**AIM OF THE EXERCISE:**
Please duplicate, word for word, the part of the Devapriya Roy interview below that opens with the words containing "This is a tough" and closes with "a writing schedule?".

**SELECTED EXTRACT:**
##############################

THE ASIAN AGE. | DEVAPRIYA ROY
Published : Sep 29, 2019, 1:37 am IST
Updated : Sep 29, 2019, 1:37 am IST

At least four mugs of chai in a day, often more, sugar intake be damned, we all die in the end.

Devapriya Roy
 Devapriya Roy

Devapriya Roy has written The Vague Woman’s Handbook, The Weight Loss Club: The Curious Experiments of Nancy Housing Cooperative, Indira, The Heat and Dust Project, and, most recently, Friends from College. She lives in New Delhi with Saurav Jha, her co-writer and husband.

Q Why do you write?
This is a tough one. I think I write because I love to read more than anything else in the world, and it is the tradition in which I want to embed myself. We all see ourselves as a part of something larger, a world we would like to at least inhabit permanently, and for me that is the world of writing and of books.

Q Do you have a writing schedule?
Sigh. No schedule. I write mostly when the damn deadline is upon me! But the thing is that when one is writing a book, one part of the mind is always clued into that world and you are basically working all the time.

Q Coffee/tea/cigarettes — numbers please — while you are writing…
At least four mugs of chai in a day, often more, sugar intake be damned, we all die in the end. It’s always Darjeeling tea with a spot of milk (actually more than a spot) and sugar. (Nothing else will do.) And chocolate biscuits —  often, until they run out, and I have to order more.

Q Ever struggled with writer’s block?
There are long periods of time between books when I don't write, I only read. That’s my suggestion to young writers who ask me about writer’s block. If you feel “blocked”, just allow the rush of words — of great prose or poetry — to lift your boat from where it's stuck in the shallows.

Q Best piece of advice you’ve ever got?
When I was in Delhi and had just finished my MA, I was planning to write “The Novel”. When I told my mentor Prof. Dipanjan Rai Chaudhuri (to know more about him, read India: A Million Mutinies Now, where Naipaul wrote about him). With great gentleness, he told me on the phone that I should perhaps — he said perhaps — not write “The Novel” now. I would regret having used it up so early. He suggested I should write something close to my life instead. And that’s how I came to write my first novel, The Vague Woman’s Handbook, a little comic book, instead of the great tragic book that “The Novel” would naturally have set itself up to be. (And like all “the books” in the cosmos that thrive on postponement, I would, of course, have not actually written it!)

##############################

**DATA LISTING:**
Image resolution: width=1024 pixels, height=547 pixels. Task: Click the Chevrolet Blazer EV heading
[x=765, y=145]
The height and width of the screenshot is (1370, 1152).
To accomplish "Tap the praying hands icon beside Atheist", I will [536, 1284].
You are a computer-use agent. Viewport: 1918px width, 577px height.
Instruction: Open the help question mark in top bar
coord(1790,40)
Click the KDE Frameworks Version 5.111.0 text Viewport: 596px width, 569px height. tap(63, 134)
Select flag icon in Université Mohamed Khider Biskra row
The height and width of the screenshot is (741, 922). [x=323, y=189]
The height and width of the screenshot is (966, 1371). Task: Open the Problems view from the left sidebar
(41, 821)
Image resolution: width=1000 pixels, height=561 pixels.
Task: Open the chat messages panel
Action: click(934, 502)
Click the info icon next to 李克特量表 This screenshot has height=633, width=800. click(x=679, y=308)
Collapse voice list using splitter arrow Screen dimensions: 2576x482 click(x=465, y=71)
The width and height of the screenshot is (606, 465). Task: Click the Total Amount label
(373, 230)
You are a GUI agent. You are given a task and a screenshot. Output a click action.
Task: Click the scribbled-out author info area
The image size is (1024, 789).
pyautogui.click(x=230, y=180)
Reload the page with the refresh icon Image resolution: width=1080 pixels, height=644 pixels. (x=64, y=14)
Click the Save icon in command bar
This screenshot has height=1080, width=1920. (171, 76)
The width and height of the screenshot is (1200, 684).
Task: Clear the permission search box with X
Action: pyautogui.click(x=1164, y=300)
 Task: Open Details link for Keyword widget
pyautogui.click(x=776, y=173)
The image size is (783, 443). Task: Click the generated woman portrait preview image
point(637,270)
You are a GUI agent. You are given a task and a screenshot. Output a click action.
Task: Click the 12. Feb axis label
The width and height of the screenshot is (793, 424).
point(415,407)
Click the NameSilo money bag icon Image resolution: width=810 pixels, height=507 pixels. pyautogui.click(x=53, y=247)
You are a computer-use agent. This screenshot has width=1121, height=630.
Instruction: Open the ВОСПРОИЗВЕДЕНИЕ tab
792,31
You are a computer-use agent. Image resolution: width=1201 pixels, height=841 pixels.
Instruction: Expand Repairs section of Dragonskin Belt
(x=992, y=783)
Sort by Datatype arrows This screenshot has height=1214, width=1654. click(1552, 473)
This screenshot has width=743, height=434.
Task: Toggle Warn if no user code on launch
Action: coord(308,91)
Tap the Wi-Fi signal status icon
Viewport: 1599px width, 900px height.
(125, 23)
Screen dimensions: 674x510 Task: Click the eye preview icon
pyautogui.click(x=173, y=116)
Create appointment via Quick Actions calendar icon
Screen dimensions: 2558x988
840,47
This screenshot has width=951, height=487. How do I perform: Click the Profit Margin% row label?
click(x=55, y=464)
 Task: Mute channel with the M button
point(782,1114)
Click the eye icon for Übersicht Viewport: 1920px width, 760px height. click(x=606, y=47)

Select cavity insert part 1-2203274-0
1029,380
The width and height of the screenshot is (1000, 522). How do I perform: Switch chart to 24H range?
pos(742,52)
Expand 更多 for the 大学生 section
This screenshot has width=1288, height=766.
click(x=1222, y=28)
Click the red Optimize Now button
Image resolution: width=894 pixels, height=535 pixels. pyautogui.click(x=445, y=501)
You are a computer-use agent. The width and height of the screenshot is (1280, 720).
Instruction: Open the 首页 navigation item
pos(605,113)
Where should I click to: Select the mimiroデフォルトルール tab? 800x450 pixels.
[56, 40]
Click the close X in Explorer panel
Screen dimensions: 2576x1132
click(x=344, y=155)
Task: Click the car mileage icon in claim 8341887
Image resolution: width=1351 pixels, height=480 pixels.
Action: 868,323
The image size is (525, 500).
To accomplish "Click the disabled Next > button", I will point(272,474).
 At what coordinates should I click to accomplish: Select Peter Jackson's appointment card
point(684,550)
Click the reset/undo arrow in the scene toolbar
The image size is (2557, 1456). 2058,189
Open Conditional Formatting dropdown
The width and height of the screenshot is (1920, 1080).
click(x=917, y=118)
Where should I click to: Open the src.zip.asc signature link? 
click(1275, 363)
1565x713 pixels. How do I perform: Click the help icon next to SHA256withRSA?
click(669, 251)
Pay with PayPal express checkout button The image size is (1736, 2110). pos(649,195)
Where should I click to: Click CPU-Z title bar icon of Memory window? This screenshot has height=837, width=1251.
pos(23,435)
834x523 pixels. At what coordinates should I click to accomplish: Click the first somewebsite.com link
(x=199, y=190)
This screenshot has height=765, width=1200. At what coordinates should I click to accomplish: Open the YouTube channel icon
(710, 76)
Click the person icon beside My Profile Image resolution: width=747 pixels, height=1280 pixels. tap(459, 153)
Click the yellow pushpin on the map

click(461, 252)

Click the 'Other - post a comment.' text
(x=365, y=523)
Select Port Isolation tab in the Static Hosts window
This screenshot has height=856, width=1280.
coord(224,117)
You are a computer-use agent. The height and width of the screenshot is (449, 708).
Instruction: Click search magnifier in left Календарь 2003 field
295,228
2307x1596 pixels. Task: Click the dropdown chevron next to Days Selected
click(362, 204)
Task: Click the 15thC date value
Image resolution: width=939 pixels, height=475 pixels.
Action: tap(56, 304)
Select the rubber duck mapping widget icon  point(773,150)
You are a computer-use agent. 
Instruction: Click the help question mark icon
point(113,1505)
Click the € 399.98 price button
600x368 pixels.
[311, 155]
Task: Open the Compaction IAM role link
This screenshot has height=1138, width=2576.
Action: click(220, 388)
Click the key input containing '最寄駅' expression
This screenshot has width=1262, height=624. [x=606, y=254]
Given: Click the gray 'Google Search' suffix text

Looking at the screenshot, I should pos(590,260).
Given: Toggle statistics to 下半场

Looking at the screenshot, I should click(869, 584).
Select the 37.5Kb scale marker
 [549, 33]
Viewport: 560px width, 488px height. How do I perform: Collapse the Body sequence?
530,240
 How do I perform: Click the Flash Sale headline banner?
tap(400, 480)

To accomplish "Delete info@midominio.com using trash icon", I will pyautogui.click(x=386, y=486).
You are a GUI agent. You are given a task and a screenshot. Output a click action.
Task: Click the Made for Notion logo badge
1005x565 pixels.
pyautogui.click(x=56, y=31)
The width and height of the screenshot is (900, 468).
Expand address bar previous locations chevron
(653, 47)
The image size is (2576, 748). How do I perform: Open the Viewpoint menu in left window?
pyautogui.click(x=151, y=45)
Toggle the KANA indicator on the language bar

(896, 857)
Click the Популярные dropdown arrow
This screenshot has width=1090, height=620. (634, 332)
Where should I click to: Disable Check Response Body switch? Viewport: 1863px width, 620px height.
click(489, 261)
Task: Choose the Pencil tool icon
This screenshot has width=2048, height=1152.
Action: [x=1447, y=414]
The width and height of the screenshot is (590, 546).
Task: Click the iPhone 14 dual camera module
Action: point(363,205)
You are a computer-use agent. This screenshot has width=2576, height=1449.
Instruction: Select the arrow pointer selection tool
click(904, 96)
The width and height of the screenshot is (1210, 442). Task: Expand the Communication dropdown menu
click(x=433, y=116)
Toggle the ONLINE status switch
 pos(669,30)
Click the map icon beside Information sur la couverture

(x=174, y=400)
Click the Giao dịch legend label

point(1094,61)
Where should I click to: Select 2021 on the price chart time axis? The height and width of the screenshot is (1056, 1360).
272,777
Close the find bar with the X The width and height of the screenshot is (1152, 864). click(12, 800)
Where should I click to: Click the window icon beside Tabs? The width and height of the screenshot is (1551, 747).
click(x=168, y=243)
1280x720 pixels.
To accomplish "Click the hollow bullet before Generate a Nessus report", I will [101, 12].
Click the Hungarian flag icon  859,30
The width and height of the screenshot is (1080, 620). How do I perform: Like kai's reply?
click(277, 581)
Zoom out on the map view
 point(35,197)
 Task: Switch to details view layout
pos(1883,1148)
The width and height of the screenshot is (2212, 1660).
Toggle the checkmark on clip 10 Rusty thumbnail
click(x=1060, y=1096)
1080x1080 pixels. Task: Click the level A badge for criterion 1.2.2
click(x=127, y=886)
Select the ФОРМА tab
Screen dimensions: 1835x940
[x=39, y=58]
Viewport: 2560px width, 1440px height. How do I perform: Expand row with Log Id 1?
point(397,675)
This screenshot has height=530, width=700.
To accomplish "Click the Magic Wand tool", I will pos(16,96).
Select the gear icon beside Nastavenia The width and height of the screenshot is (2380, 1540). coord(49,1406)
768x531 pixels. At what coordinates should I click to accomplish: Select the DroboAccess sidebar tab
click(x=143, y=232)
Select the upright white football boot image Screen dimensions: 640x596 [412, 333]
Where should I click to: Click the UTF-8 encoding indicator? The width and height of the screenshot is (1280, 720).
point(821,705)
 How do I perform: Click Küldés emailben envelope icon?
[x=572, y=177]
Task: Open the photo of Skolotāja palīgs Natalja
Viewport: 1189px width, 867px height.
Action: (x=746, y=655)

##############################

**CORRECT ANSWER:**
This is a tough one. I think I write because I love to read more than anything else in the world, and it is the tradition in which I want to embed myself. We all see ourselves as a part of something larger, a world we would like to at least inhabit permanently, and for me that is the world of writing and of books.

Q Do you have a writing schedule?